ARMC5 mutations are a frequent cause of primary macronodular adrenal Hyperplasia.

CONTEXT: Primary macronodular adrenal hyperplasia (PMAH) is a rare cause of Cushing's syndrome, usually characterized by functioning adrenal macronodules and increased cortisol production. Familial clustering of PMAH has been described, suggesting an inherited genetic cause for this condition. OBJECTIVE: The aim of the present study was to identify the gene responsible for familial PMAH. PATIENTS AND METHODS: Forty-seven individuals of a Brazilian family with PMAH were evaluated.
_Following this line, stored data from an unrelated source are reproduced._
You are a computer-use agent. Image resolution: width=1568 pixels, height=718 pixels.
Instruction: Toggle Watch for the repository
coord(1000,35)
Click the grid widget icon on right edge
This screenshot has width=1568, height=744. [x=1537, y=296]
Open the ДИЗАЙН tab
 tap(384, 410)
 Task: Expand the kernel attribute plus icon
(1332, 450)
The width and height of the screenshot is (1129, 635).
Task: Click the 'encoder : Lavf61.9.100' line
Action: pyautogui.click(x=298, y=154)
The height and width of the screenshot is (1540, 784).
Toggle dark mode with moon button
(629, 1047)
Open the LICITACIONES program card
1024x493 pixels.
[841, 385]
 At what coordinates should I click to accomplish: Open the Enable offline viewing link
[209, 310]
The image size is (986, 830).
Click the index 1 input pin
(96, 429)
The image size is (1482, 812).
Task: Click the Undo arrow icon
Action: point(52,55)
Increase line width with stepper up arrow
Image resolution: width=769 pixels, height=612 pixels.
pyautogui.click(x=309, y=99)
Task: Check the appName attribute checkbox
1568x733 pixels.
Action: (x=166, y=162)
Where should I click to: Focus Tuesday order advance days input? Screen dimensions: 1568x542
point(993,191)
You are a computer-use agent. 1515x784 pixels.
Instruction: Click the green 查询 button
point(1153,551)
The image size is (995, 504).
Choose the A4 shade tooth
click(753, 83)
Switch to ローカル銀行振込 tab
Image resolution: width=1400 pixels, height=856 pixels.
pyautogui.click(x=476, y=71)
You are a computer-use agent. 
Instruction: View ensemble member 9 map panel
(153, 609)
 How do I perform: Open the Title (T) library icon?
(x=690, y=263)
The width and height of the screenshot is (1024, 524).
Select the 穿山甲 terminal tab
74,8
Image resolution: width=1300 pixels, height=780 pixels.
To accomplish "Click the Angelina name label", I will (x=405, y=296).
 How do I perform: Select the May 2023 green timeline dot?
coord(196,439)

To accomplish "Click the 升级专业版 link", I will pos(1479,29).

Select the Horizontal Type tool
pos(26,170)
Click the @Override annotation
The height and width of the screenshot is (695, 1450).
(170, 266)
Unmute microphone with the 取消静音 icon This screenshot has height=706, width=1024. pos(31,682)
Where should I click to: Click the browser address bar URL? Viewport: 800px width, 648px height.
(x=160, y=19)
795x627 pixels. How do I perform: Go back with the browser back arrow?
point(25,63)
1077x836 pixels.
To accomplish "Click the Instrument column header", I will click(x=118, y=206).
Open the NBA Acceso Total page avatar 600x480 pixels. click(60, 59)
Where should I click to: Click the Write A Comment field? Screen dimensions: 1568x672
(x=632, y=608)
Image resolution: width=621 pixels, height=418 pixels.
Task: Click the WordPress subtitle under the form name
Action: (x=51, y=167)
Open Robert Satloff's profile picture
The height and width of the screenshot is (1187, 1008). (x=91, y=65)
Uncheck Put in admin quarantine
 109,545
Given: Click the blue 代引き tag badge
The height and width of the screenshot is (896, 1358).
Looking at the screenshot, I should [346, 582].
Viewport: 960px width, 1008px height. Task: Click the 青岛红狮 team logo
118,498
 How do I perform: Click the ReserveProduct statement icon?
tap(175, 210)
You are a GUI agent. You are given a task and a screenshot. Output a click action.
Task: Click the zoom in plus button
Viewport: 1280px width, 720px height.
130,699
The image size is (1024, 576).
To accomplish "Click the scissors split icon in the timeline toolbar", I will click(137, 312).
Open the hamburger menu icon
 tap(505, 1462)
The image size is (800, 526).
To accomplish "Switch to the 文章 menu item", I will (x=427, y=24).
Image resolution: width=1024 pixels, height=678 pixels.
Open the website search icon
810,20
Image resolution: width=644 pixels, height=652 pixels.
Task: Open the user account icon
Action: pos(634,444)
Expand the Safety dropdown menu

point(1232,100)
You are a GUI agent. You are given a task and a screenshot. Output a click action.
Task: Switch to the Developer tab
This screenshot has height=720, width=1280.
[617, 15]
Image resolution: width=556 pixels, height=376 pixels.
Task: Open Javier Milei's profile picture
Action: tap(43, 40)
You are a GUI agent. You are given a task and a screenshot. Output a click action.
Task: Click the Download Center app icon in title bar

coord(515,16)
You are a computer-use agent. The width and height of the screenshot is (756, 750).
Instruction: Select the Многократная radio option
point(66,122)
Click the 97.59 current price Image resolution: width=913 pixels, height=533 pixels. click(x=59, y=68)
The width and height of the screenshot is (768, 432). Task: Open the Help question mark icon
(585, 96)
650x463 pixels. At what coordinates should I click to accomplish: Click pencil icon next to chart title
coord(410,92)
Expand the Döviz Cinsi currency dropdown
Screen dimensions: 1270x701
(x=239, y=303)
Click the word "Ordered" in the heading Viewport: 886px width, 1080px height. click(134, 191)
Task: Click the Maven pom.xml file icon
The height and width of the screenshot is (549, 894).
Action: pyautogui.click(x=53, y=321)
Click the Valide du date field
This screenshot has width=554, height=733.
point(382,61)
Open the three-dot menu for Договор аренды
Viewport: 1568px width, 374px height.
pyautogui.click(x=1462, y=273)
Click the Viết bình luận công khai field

A single-nucleotide polymorphism-based genome-wide linkage analysis followed by whole-exome sequencing were then performed in selected family members. Additionally, 29 other patients with PMAH and 125 randomly selected healthy individuals were studied to validate the genetic findings. Moreover, PMAH tissue was also analyzed through whole-exome sequencing, conventional sequencing, and microsatellite analysis. RESULTS: A heterozygous germline variant in the ARMC5 gene (p.Leu365Pro) was identified by whole-exome sequencing in a candidate genomic region (16p11.2). Subsequently, the same variant was confirmed by conventional sequencing in all 16 affected family members. The variant was predicted to be damaging by in silico methods and was not found in available online databases or in the 125 selected healthy individuals. Seven additional ARMC5 variants were subsequently identified in 5 of 21 patients with apparently sporadic PMAH and in 2 of 3 families with the disease. Further molecular analysis identified a somatic mutational event in 4 patients whose adrenal tissue was available. CONCLUSIONS: Inherited autosomal dominant mutations in the ARMC5 gene are a frequent cause of PMAH. Biallelic inactivation of ARMC5 is consistent with its role as a potential tumor suppressor gene.